The most recent Jimmy Olsen appearance in a Superman movie has him playing a CIA agent working undercover in Africa to further a western agenda. He gets shot in the head.

Quite the contrast.

temple
Jul 29, 2006

I have actual skeletons in my closet

HUNDU THE BEAST GOD posted:

Imagine if at the end of Episode I, Darth Maul apologizes to Qui-Gon Jinn while lying there cut in half. That's this movie.

should have apologized to the audience

Tart Kitty
Dec 17, 2016

Oh, well, that's all water under the bridge, as I always say. Water under the bridge!

garycoleisgod posted:

Also, Ross was not a CIA agent in the comics!
He's Department of State, NSA and Shield. This might just be splitting hairs as all those organisations have their own problems, but he wasn't CIA. That's a MCU change.
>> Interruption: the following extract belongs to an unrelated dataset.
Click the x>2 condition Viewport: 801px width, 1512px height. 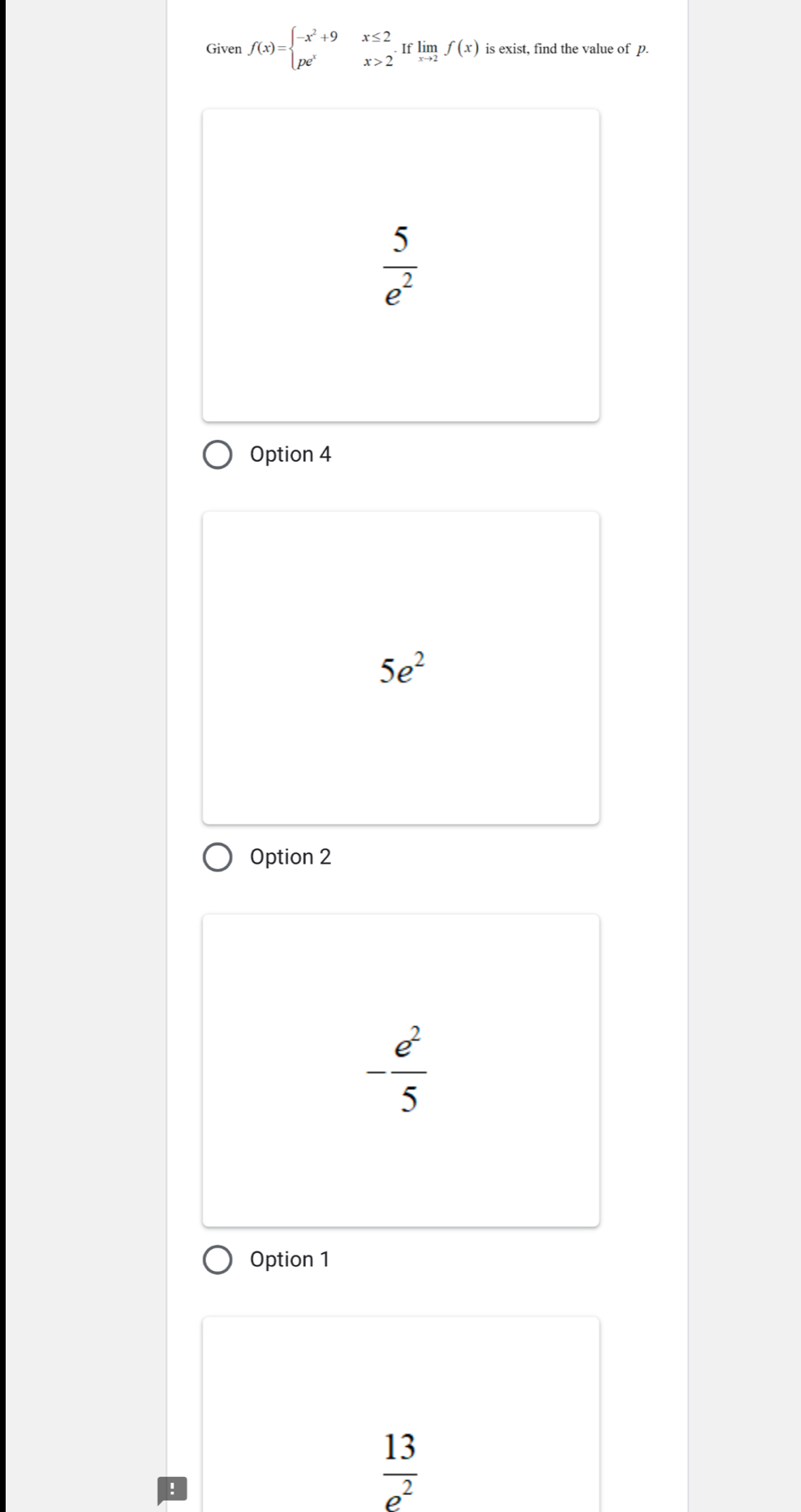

And specifically wasn’t it a change for this Movie? I could have sworn in Civil War his position was more of a vague Tom Clancy counterterrorist operations commander than being flat-out CIA.

Gatts
Jan 2, 2001

Goodnight Moon

Nap Ghost

Fart City posted:

And specifically wasn’t it a change for this Movie? I could have sworn in Civil War his position was more of a vague Tom Clancy counterterrorist operations commander than being flat-out CIA.

He changed jobs in between movies.

Arist
Feb 13, 2012

who, me?


Gatts posted:

He changed jobs in between movies.

I love both this movie and Civil War, so I'm loath to point this out, but outside of the scenes with Bucky in both films they take place like, a week apart.

Adbot
ADBOT LOVES YOU

Guy A. Person
May 23, 2003

It seems real weird to say the movie doesn't take any stance on the CIA and that they are basically just nebulously there because Ross has to be. They show up a third of the way through the movie doing one of the things Wakandans seem to fear most about people discovering them (greedily chasing Vibranium), take custody of the arms dealer who they were previously buying from and who BP was hunting, then we find out that they explicitly trained the main villain in the "murder people and destabilize governments" strategy he uses to briefly take over Wakanda.

Like, they have the biggest influence on Wakanda the outside world has ever had, immediately before they reveal themselves.